High-Performance Metamaterial Light Absorption from Visible to Near-Infrared Assisted by Anti-Reflection Coating

This study experimentally demonstrates two types of ultra-broadband metamaterial absorbers with high performance in the visible-to-near-infrared range by using different anti-reflection coatings (i.e., SiO2 and Si3N4) and a multi-subcell Ti-SiO2-Ti metasurface. Compared to the bare metamaterial nanostructure, the absorption bandwidth of the coated metasurfaces exhibit increases of 594 nm and 1093 nm, respectively.
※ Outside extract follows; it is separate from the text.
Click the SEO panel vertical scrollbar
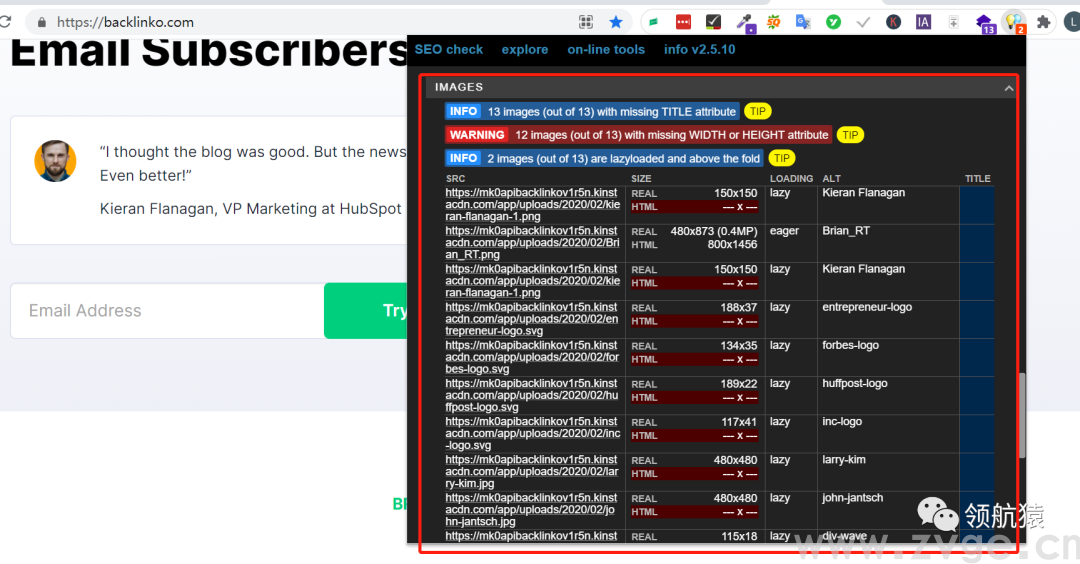 (x=1021, y=415)
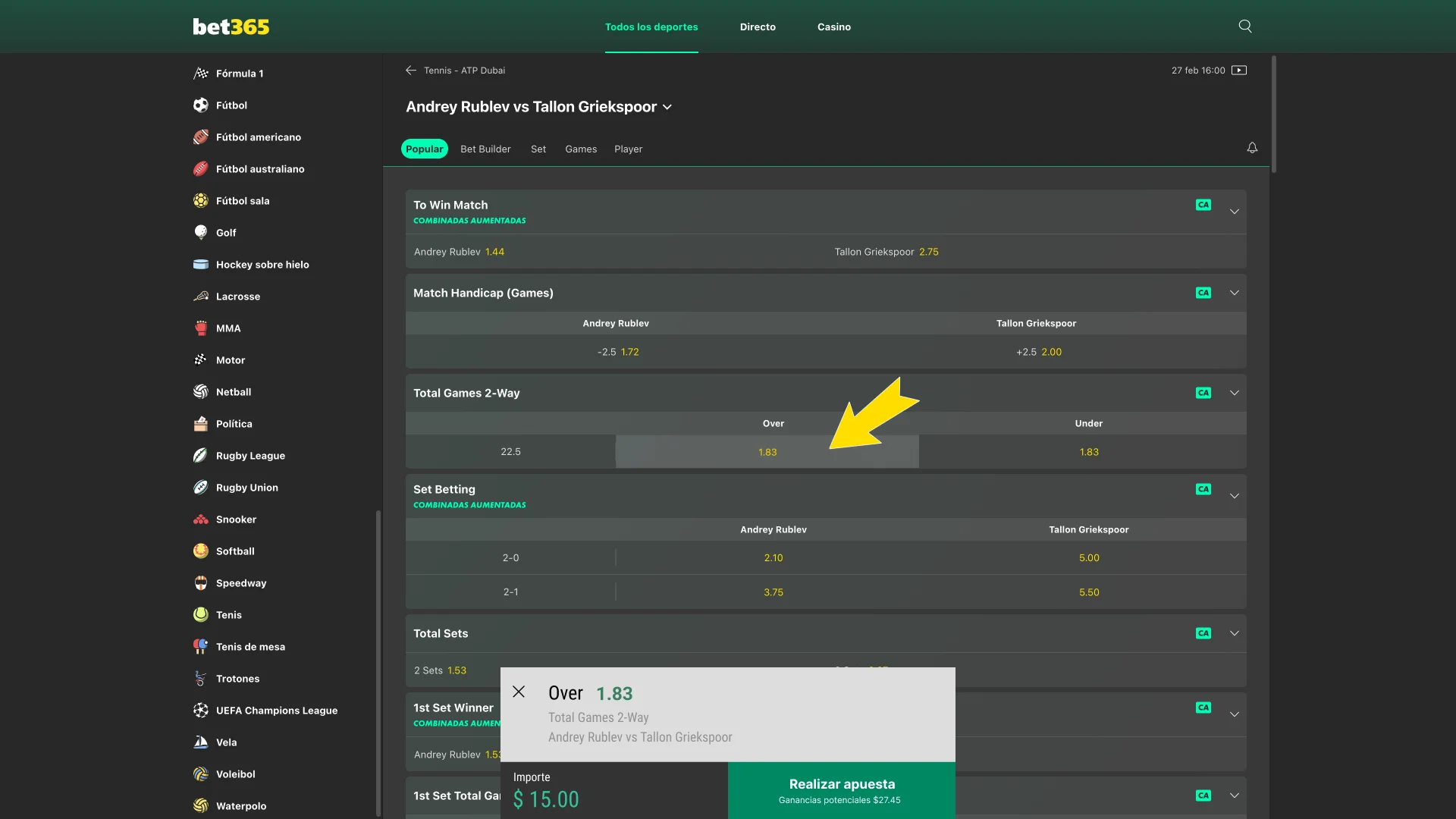Viewport: 1456px width, 819px height.
Task: Select Andrey Rublev 1.44 odds
Action: tap(460, 251)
Such improvements benefit from nearly perfect impedance matching to the free space enhanced by the anti-reflection coating, thin film interference, and excitations of different surface plasmon resonances. As a result, the absorber with SiO2 coating exhibits a measured bandwidth with an absorption of 0.9 ranging from 502 nm to 1892 nm, while the absorber with Si3N4 coating further broadens the bandwidth from 561 nm to 2450 nm. The measured average absorptions for both cases remain above 95% and 87%, respectively. Moreover, both nanostructures are robust to large incident angles of up to 60° for both TE and TM modes. Our findings highlight the promising potential of these absorbers for various applications, including solar energy harvesting, thermal emitters, and photodetectors.